# ATI IXP and IDE hard drives

## notageek

Need help with kernel configuration of 2.6.31-gentoo-r6

The problem is with the PATA_ATIIXP support for the hardware, with it (enabled in kernel config) modprobe takes a long time to load it, without it udev times out. 

I'm currently using genkernel to compile kernel. 

I have AMD SB710 southbridge chipset, and AMD785G.

----------

## notageek

Some more info: The problem is due to IDE_GD and IDE_GD_ATA, when enabled devfs (and udev) times out.

Edit: Switching to PATA_ATIIXP and removing IDE disk and chipset support removes the udev hanging problem, but introduces inability to turn on DMA on one of the disks (or more precisely falls back to UDMA/66).

----------

## notageek

Bump.

I need help with this please.  :Smile: 

Clarification:

The issue is ATIIXP driver for IDE seems to be incompatible with IDE disk driver of the Linux kernel.
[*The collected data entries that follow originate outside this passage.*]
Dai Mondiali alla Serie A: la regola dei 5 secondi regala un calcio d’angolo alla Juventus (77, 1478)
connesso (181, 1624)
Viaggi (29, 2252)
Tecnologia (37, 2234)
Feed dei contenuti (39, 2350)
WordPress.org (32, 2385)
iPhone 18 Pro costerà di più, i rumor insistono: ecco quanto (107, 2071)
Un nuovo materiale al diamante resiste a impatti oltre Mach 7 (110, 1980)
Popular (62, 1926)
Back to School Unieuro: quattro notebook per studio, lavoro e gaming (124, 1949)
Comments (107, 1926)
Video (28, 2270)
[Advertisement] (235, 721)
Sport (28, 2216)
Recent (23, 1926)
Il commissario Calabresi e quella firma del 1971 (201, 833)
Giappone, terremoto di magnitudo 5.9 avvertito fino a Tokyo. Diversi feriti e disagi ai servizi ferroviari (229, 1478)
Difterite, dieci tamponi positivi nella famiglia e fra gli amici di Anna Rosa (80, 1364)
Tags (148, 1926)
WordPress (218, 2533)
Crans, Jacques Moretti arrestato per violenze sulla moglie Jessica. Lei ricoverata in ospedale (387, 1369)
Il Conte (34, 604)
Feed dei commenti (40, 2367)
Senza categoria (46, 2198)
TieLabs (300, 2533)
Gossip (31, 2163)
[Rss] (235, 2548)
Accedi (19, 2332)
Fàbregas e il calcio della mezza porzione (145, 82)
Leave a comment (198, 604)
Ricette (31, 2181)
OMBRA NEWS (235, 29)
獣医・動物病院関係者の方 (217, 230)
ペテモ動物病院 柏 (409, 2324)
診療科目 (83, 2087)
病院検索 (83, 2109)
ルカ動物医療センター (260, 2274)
After detecting the hard drives, it has trouble enabling DMA on the IDE drives and would result in resetting of ide0 channel (I'm not at the box, I'll post the log later). At this point boot stalls.

When switching to PATA_ATIIXP, the disks are detected fine, but the DMA issue persists for one of the drives (falls back to UDMA/33). I'm using AHCI driver for the SATA drive.

----------